Shore Gregory, the co-owner of Row 34, said chatter about Delta among his staff picked up over the last week.
“We just were sort of pondering, ‘Wow, maybe this is going to be something that we’re going to need to deal with in a more realistic way,’ when 60 days ago all the writing was like we’ve got COVID on the ropes,” he said. While Gregory hasn’t seen any slowdown in demand for indoor dining, he doesn’t know what might happen next. “We’re in the first week where people are talking about this as altering their behavior.”
Event planners, and their clients, are uncertain too. Myriam Michel, the founder of Waltham-based M&M Elite Events, has been planning (and replanning, and replanning) a large September event. Initially it was supposed to be half in-person, half-virtual — already a tall order. Then in May, Governor Charlie Baker announced the entire state would open up. Michel and her colleagues scrambled to secure the vendors and workers to make it live.
Now, her clients are reconsidering.
“We felt relief back in the end of May through all of June, and now we’re like, some of these events just might make the cut in September,” Michel said. “It’s a little nerve-wracking.”
The devastating rise in case numbers tied to the Delta variant over the past few weeks is shifting public sentiment across the United States. An ABC News/Ipsos poll released this week found that just 45 percent of Americans now say they’re optimistic about the year ahead, down from 64 percent two months ago.
Tracy Mayor counts herself among those feeling a bit less free and easy.

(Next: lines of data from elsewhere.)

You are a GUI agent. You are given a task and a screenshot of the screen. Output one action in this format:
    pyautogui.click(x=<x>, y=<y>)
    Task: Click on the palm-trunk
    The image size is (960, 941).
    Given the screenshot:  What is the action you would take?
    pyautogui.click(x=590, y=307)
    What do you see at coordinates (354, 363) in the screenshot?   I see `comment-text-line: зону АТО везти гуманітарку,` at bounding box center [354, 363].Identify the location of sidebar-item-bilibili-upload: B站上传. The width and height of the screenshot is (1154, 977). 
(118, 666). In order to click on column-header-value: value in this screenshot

“There was this sense of elation,” she said, thinking back to April and May, when seemingly everyone the 59-year-old Hamilton resident knew was getting their shot. But recently she started wearing her mask indoors again after learning that the J&J shot — which she received — was deemed slightly less effective against the Delta variant.
“Once there’s aspersion cast on your vaccine, you’re kind of like, ‘Ugh,’ ” Mayor said. And she worries what could be coming next. Will we have to learn the whole Greek alphabet?

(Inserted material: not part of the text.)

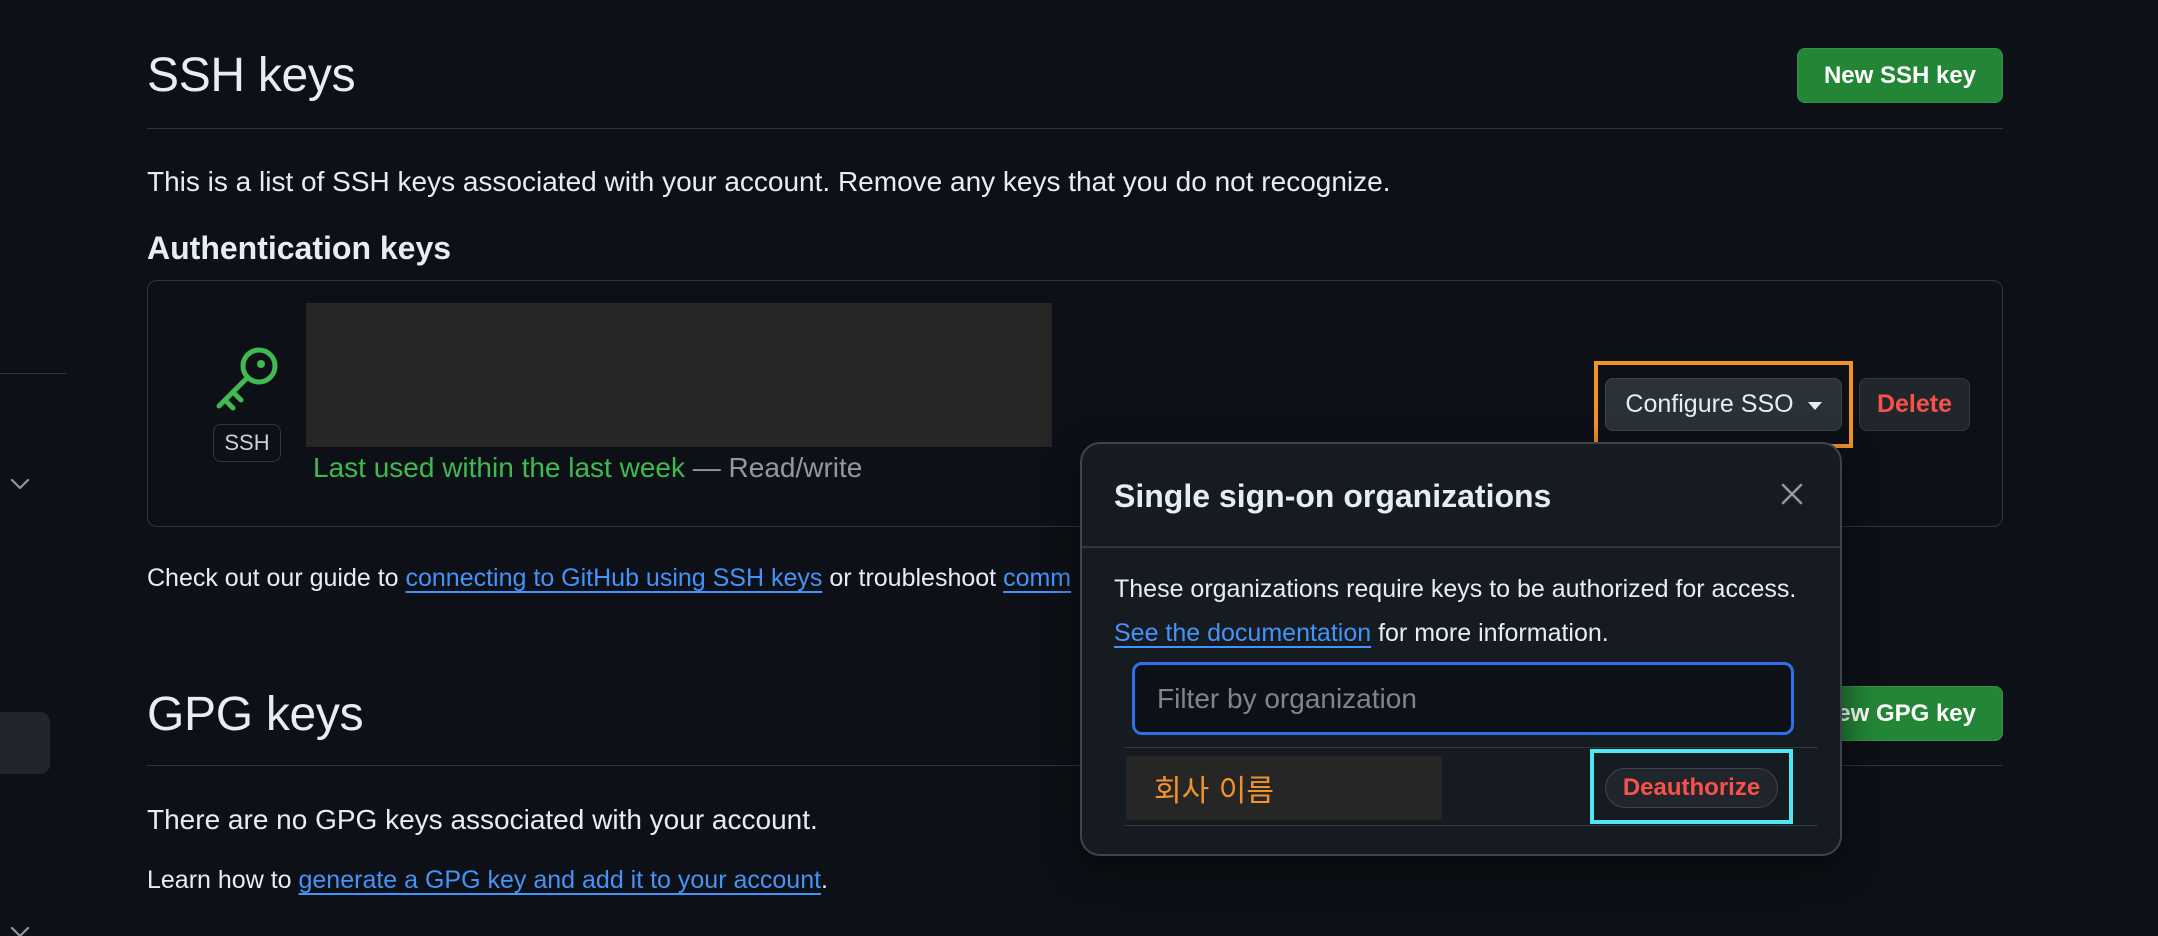  What do you see at coordinates (824, 880) in the screenshot?
I see `learn-suffix: .` at bounding box center [824, 880].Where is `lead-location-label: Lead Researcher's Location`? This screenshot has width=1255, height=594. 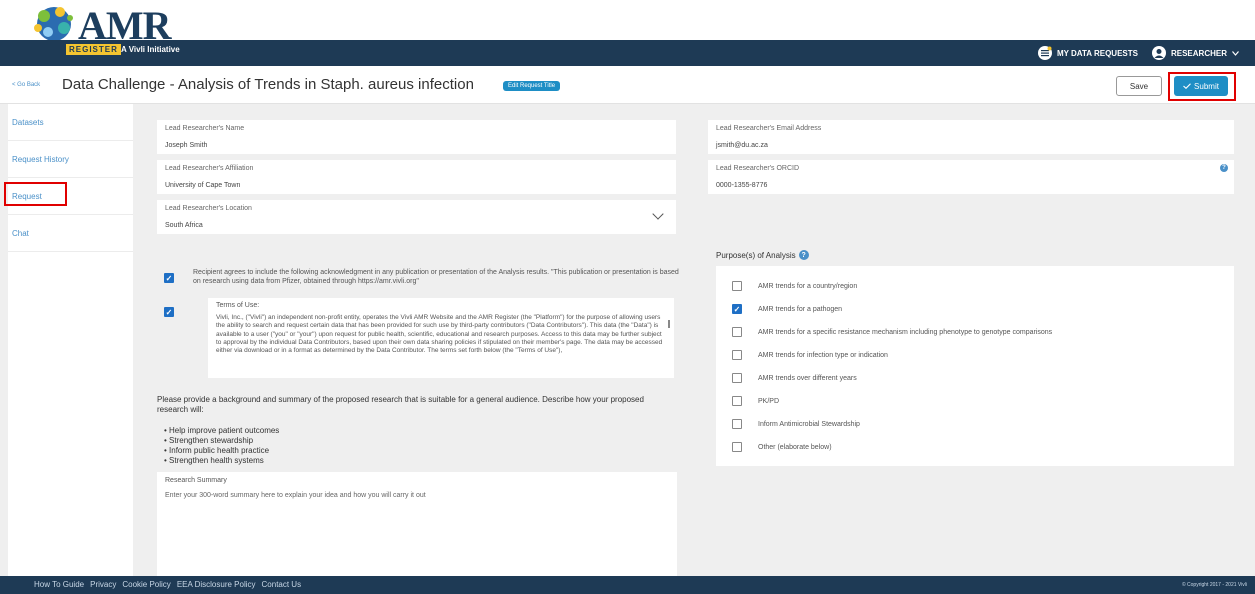
lead-location-label: Lead Researcher's Location is located at coordinates (208, 208).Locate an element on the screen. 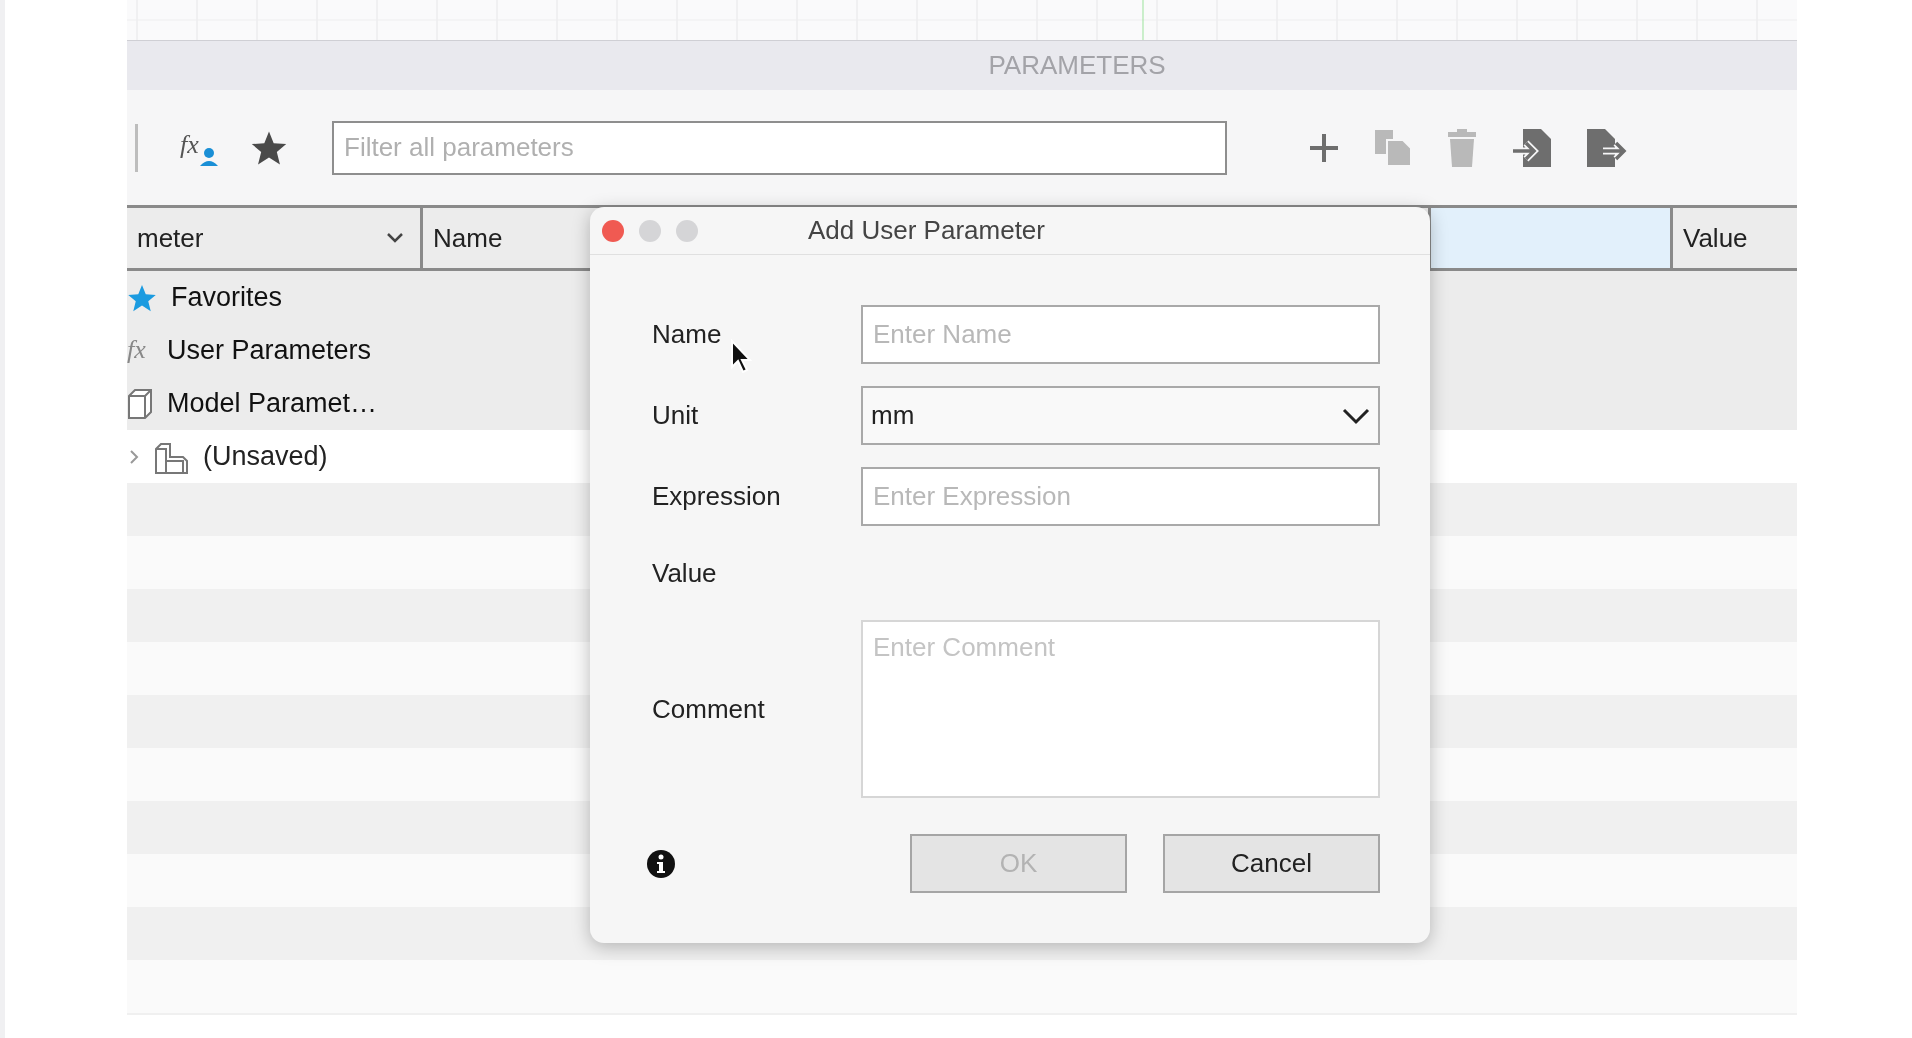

Sharon Zitser and her friend Elaine Broatman donned masks while at Roche Brothers at Arsenal Yards in Watertown on Friday. The septuagenarians said they’d started venturing back out to restaurants in the past few months. But now, because they both received the J&J shot, they’re taking more precautions.
“I’m really nervous,” Zitser said. “I don’t know about Johnson & Johnson.”

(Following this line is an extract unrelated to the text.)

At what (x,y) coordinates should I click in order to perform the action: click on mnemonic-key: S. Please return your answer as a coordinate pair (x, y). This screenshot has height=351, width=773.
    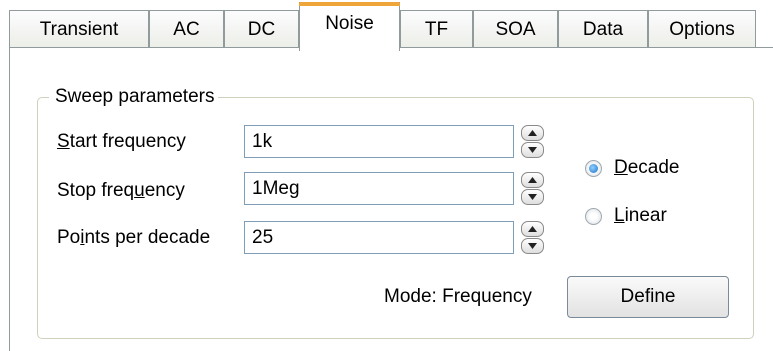
    Looking at the image, I should click on (64, 142). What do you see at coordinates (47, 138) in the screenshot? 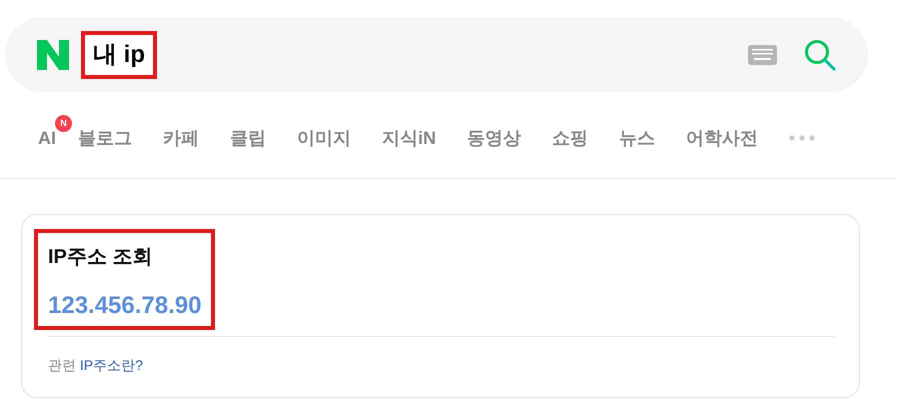
I see `search-tab: AI` at bounding box center [47, 138].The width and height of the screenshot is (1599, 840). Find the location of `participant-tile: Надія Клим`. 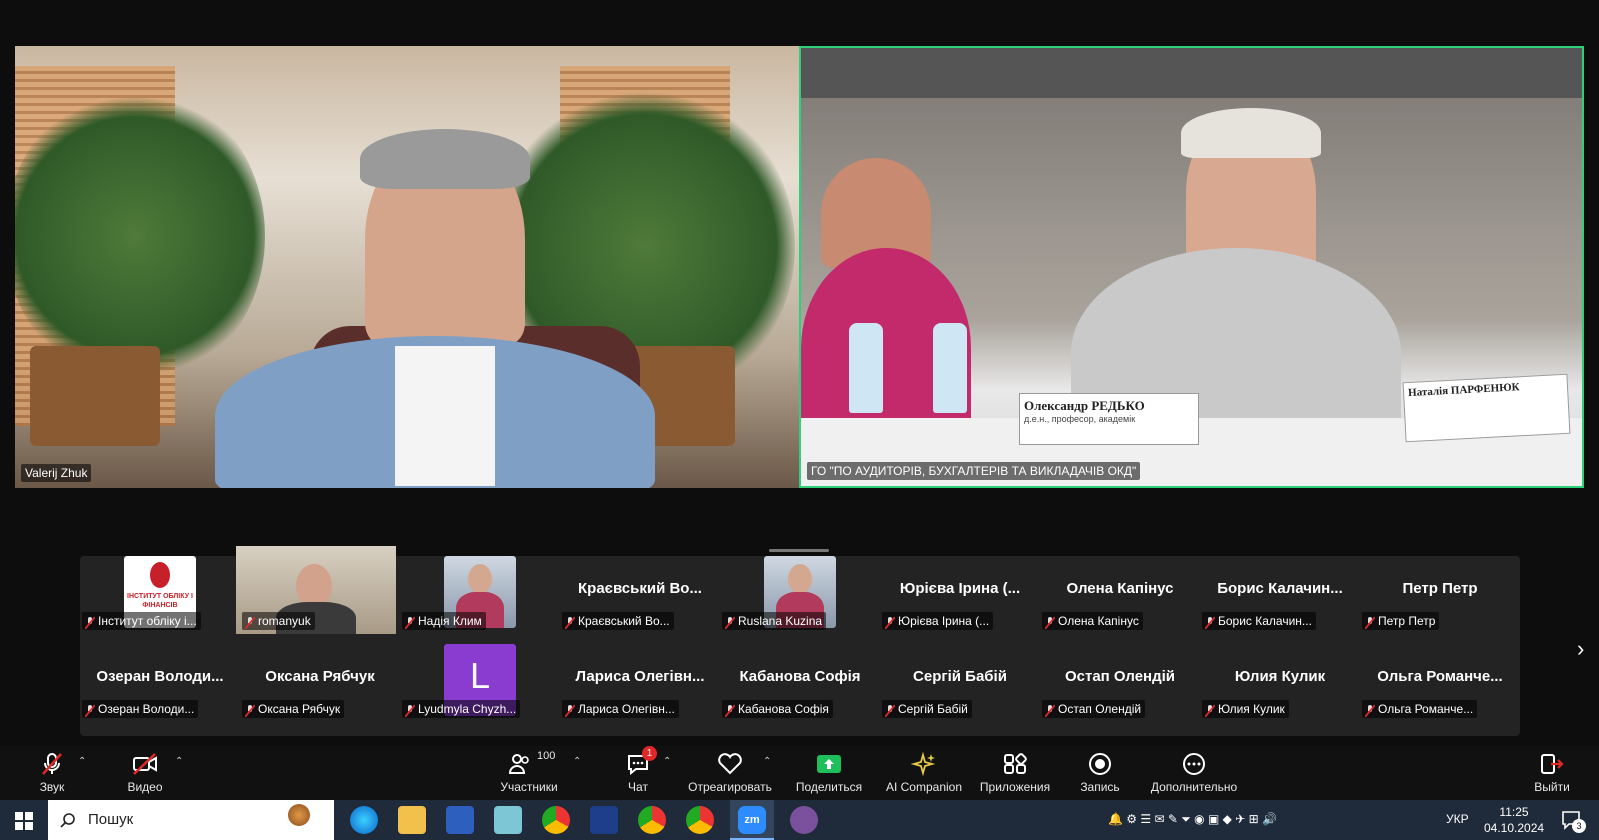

“They say it’s not as good for the antibodies,” Broatman added as she chastised Zitser to pull her mask up over her nose. “And I’m upset because we’re older.”
But in one way, all this anxiety could pay off: For some, the Delta variant is the tipping point. They’ll finally get their shot.
Hana, an unvaccinated retail worker at Arsenal Yards who asked that only her first name be used to protect her privacy, said the variant scares her enough that she’s ready to get vaccinated. It’s not that she didn’t understand the severity of the virus: She lost her father to COVID-19 and contracted it herself back in January. But she assumed she had antibodies, and was concerned about vaccine side effects. And she’s been so busy with work that she couldn’t take time off.
Now, Hana said, she has a vacation coming up, and she’s planning to get her vaccine during her break.
“Especially because of Delta,” she said. “I will take it. I want to take it.”